How Koreans Are Reacting To Potential Meeting Between Trump And Kim Jong Un
ARI SHAPIRO, HOST:
The possibility that the leaders of the U.S. and North Korea might actually speak face-to-face has sparked a hope. For the first time in a generation, high-level talks may replace the harsh rhetoric between the two nations. If the North Korean nuclear threat still seems a little distant to the U.S. and other Western nations, well, it feels very real for the 74 million people living on the Korean Peninsula. For the perspective from South Korea, we're joined now by NPR's Elise Hu in Seoul. Hi Elise.
ELISE HU, BYLINE: Hi there.
SHAPIRO: Twenty-four hours after the announcement, what are you seeing in the way of domestic reaction in South Korea?
HU: Well, we're seeing a lot of analysis focused on where the potential meeting will happen and what the two leaders will talk about. The original news was that Trump immediately agreed to a meeting, and South Korea said it would happen by May. The White House has since walked that back, saying there will be preconditions.
There's also a lot of coverage here on the details of the Kim meeting with South Korean envoys earlier this week, which happened before the South Koreans went to the U.S. At that meeting, according to a Blue House briefing, Kim Jong Un showed that he was quite aware of his international notoriety, in fact even joking about his missile tests waking up South Korean leaders, who then had to scramble to have national security meetings as a result. And President Moon here has set up a preparation committee - a council, if you will - to begin preparing for his own face-to-face summit with Kim, which is slated for April.
SHAPIRO: Tell us about the role of South Korea's president, Moon Jae-in - sort of a diplomatic go-between here. How much of a risk is this?

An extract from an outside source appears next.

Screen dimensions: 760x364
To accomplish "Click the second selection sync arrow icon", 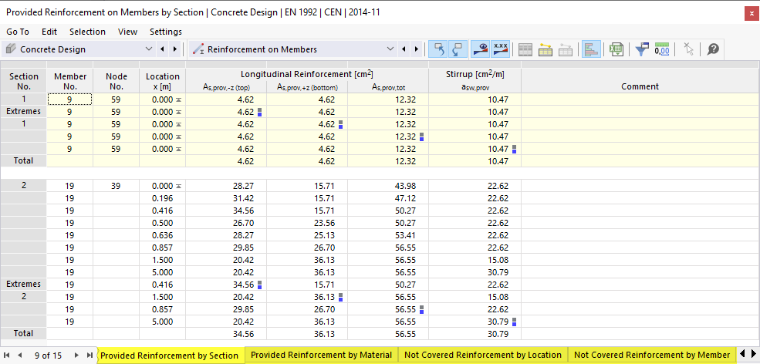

HU: Big risk, big reward, he would argue. And Moon and Kim have to talk face-to-face first. So right now, there's a lot of focus domestically for Moon to get to some sort of agreement of a freeze, if not more, maybe in his talks with Kim Jong Un, which are likely to happen in April at the Inter-Korean border village of Panmunjom. And Moon has experience with the North Koreans. He was Blue House chief of staff for another progressive pro-engagement president before in the 1990s, but obviously the stakes were lower then.
SHAPIRO: President Trump has never been especially close with President Moon. When it comes to North Korea, Moon has insisted on a return to diplomacy for the last year at least as Trump is threatening fire and fury. Trump accused Seoul of appeasement on Twitter last summer. So is this moment a sort of personal breakthrough for the two leaders? Is it a win for Moon?
HU: Well, Moon is looking very popular here right now as we have seen this immediate coverage following the announcement of a potential meeting, but this is just the beginning of a long diplomatic process. And during this process to getting to the table, the real movement and work won't be born out by Trump at the Trump-Moon level, right? It's going to happen at lower levels.
So the relationships between Korean and U.S. diplomats, Korean and U.S. intelligence folks - that's going to be really more important going forward. And Trump, sure, has criticized Moon on Twitter, but he's also wildly reversed himself on policies. So Moon can use that diplomatically. He can use it as flexibility.
SHAPIRO: Just in our last minute, we described this as a once-in-a-generation diplomatic opening. So for millennials who have not seen something like this in their lifetime, how is this moment playing out?
HU: Well, on Korean social media, for the first time in a long time, the brokering of possible talks actually made it as a trending topic up there with K-pop groups like BTS.
SHAPIRO: (Laughter) OK.
HU: So the fact that this is...
HU: ...Making any ripples - right (laughter) - so the fact that this is making any ripples at all among the public with really diffuse interests is significant.
SHAPIRO: NPR's Elise Hu in Seoul, South Korea. Thanks, Elise.